Or is e.g. *1/first row the reference?

I'm positive it's that way, like we discussed. I checked a few of the rsIDs of CYP2D6, and the ref allele at NCBI was the one at *1.

If so what does missing value mean?

Not sure, since I wasn't able to find an example in the spreadsheet that had the rsID and not the reference, so I couldn't compare.

we can rely on the "Gene" column in PGKB data

Similarly I would advise to get as many raw tables from PGKB as we can, rather than parsing the text produced by them. I'm talking especially about the annotation text field. The fewer text that is generated from structured fields that we need to parse, the better.

Note that our PGx schema uses genotype IDs not variant IDs

Sounds wacky, but if we have the variant IDs and we know the reference, could we not craft a similar genotype ID? Except for the black sheep ones with weird naming conventions (?)

Do we want to resolve named alleles to variants, and if so how to convey this information?

Related to my question during today's meeting: we might as well ask them directly or search for why there is this legacy naming convention, when some have proper variant IDs that are not being used.
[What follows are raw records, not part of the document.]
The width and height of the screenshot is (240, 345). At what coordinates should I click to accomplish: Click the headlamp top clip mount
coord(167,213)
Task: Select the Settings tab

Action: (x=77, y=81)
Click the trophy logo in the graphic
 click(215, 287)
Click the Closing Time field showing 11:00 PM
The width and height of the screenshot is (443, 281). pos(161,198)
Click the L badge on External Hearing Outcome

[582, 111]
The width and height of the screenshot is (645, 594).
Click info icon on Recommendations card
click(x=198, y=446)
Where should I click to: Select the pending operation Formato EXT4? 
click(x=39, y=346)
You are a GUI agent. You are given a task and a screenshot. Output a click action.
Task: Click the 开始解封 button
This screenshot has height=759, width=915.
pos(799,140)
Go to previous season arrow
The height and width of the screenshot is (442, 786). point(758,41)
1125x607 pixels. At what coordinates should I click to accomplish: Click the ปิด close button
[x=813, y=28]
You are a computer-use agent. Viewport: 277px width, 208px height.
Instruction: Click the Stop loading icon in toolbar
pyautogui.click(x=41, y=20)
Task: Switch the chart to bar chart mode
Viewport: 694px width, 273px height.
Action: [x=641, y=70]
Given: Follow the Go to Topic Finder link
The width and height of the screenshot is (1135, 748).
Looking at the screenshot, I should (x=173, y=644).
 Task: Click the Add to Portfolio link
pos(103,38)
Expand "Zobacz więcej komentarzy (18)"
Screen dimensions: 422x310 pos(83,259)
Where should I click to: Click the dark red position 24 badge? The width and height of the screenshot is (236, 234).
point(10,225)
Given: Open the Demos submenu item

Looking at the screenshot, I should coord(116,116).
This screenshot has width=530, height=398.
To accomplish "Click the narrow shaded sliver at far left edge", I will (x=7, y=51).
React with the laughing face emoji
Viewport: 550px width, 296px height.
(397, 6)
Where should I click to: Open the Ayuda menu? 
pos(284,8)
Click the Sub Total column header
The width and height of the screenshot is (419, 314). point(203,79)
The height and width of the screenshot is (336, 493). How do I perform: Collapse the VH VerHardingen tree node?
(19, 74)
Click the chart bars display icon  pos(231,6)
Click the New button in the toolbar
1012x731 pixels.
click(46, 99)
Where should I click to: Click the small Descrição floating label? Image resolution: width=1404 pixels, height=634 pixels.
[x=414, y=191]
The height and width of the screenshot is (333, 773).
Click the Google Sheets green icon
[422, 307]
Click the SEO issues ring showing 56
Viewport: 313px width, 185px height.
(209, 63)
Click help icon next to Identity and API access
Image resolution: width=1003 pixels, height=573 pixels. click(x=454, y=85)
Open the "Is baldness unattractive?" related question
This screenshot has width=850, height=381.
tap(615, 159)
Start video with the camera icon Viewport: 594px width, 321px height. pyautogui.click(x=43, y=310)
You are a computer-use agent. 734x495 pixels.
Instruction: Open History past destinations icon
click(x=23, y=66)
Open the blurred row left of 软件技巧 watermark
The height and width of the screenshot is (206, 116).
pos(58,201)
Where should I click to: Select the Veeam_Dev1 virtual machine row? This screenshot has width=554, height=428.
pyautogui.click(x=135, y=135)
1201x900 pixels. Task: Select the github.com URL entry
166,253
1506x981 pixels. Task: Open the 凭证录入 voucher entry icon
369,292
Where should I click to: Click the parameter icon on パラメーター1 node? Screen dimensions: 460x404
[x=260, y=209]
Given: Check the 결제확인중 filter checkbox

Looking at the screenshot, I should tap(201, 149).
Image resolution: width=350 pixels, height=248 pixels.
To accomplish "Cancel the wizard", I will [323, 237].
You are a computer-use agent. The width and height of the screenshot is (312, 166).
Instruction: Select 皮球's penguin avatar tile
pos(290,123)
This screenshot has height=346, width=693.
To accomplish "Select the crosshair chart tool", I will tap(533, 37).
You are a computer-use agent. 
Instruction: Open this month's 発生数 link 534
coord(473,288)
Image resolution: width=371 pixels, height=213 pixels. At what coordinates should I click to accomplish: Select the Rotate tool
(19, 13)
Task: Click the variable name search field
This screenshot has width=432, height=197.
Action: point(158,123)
There may be a good reason, or just a "hey, we didn't make the rules", to which we can adapt.

apriltuesday commented 6 months ago

Thanks Marcos, I'm on the same page as you for pretty much everything you mention. A couple specific points:

I also have to say that I like all the comments in it, it makes it almost like a novel of a coder's mind when exploring data.

Haha I'm glad you appreciate it, I usually clean these up a bit before posting them (because you don't really want to look too closely into my mind...), but it can also be nice to keep them as a sort of "real" research notebook, in case one of you picks up on something I didn't see.

Speaking of, is there a directory with all download/file/attachment/ files?

Yes I'm also mistrustful of the "guess the filename" method of fetching these, I didn't find such a central location but I did at least check that I also couldn't find spreadsheets for the ones that the code couldn't find. I think if we wanted to use this in the pipeline we should ask PGKB about a central location or API.

Sounds wacky, but if we have the variant IDs and we know the reference, could we not craft a similar genotype ID?

I think we could craft a genotype ID for these, the problem would be associating them with the correct annotations when PGKB only has the allele annotated vs. the full genotype - like the examples Tim highlighted above. We used the genotype ID for SNPs because that was consistently the level at which they were annotated, but that's not the case here unfortunately.

I'm planning to spend a bit of time today seeing how many of the allele definition tables are informative (i.e. consist of variants rather than just "not callable"), stay tuned...

apriltuesday commented 6 months ago

Updated notebook with informativeness, plus some basic counts on how many alleles and how many variants are contained in the tables - basically about 64% of the tables that we get (corresponding to 64% of the non-rs records) should list actual variants. It looks like all the "not callable" ones are HLA, which I guess is expected?